| Task brief |
Please output the data as a Markdown table with the columns Row and Line, starting with the line that contains "Increase quantity of Aladeeb Gold coffee" and going on through the line that contains "(x=871, y=274)". Skip blank lines and leave the pictures out.

| Supplied information |
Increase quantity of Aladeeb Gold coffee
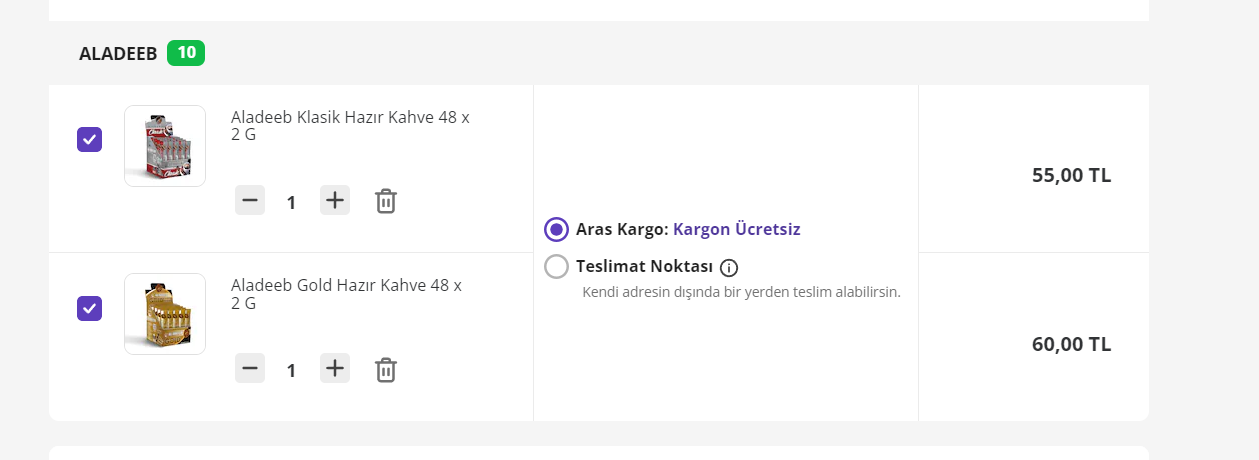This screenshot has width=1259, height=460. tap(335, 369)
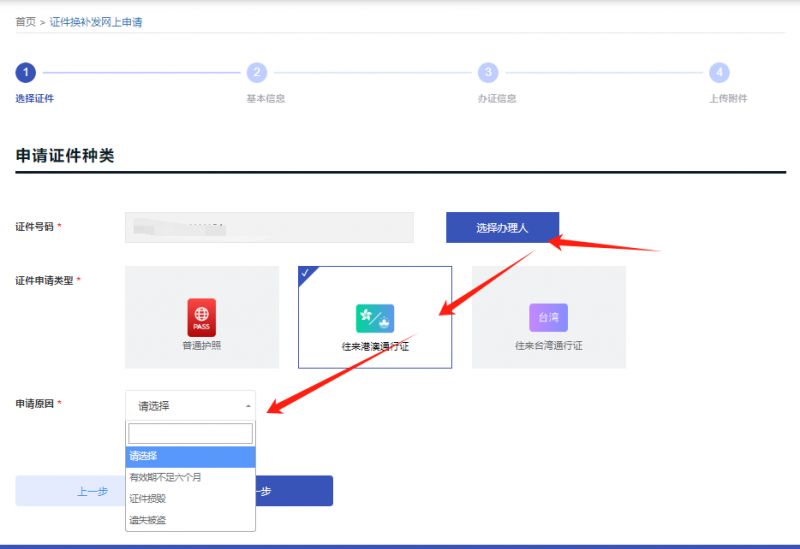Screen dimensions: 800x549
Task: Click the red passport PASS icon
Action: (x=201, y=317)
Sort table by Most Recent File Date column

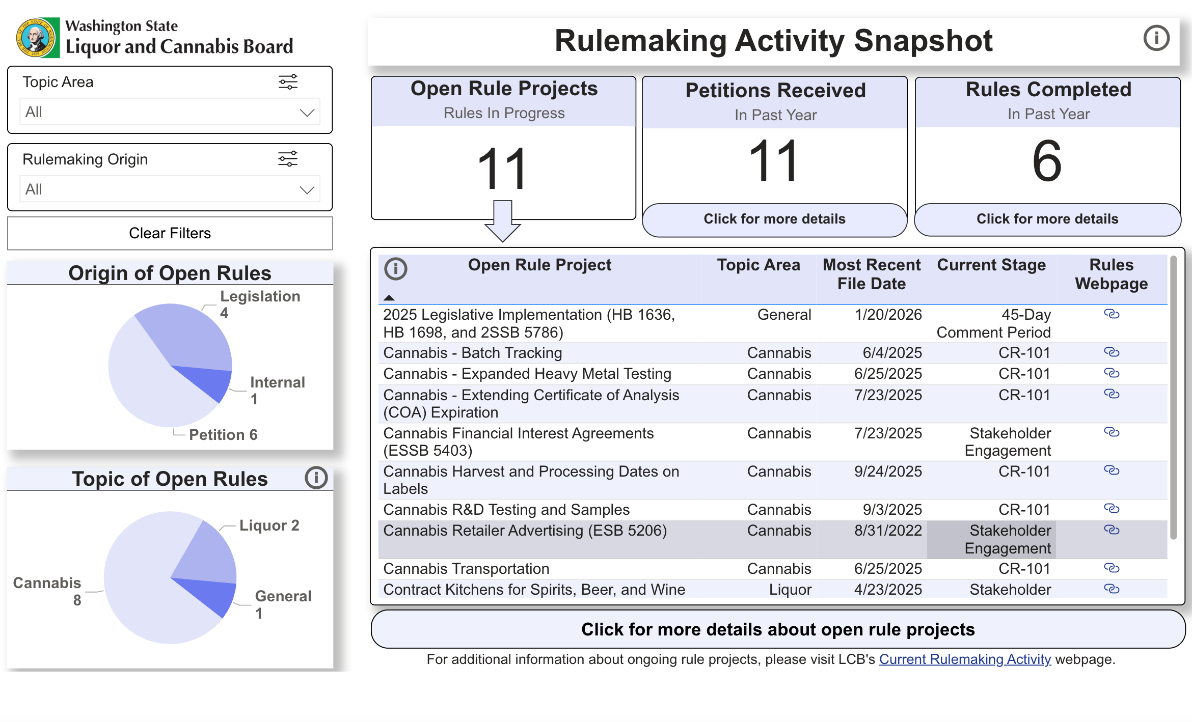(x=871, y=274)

--

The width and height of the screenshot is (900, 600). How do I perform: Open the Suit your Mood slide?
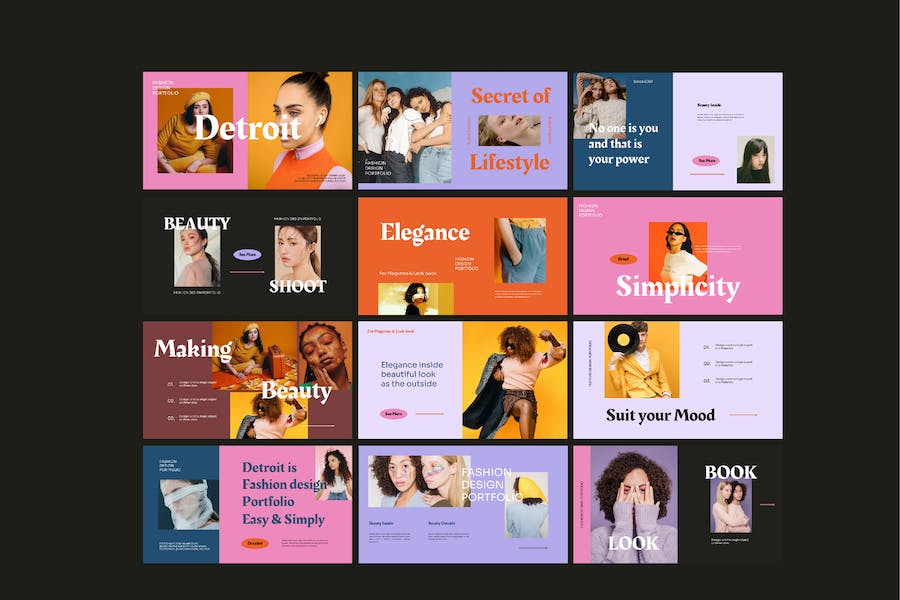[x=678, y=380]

| The reply |
| Row | Line |
|---|---|
| 1 | Increase quantity of Aladeeb Gold coffee |
| 2 | This screenshot has width=1259, height=460. tap(335, 369) |
| 3 | Screen dimensions: 800x549 |
| 4 | Task: Click the red passport PASS icon |
| 5 | Action: (x=201, y=317) |
| 6 | Sort table by Most Recent File Date column |
| 7 | (x=871, y=274) |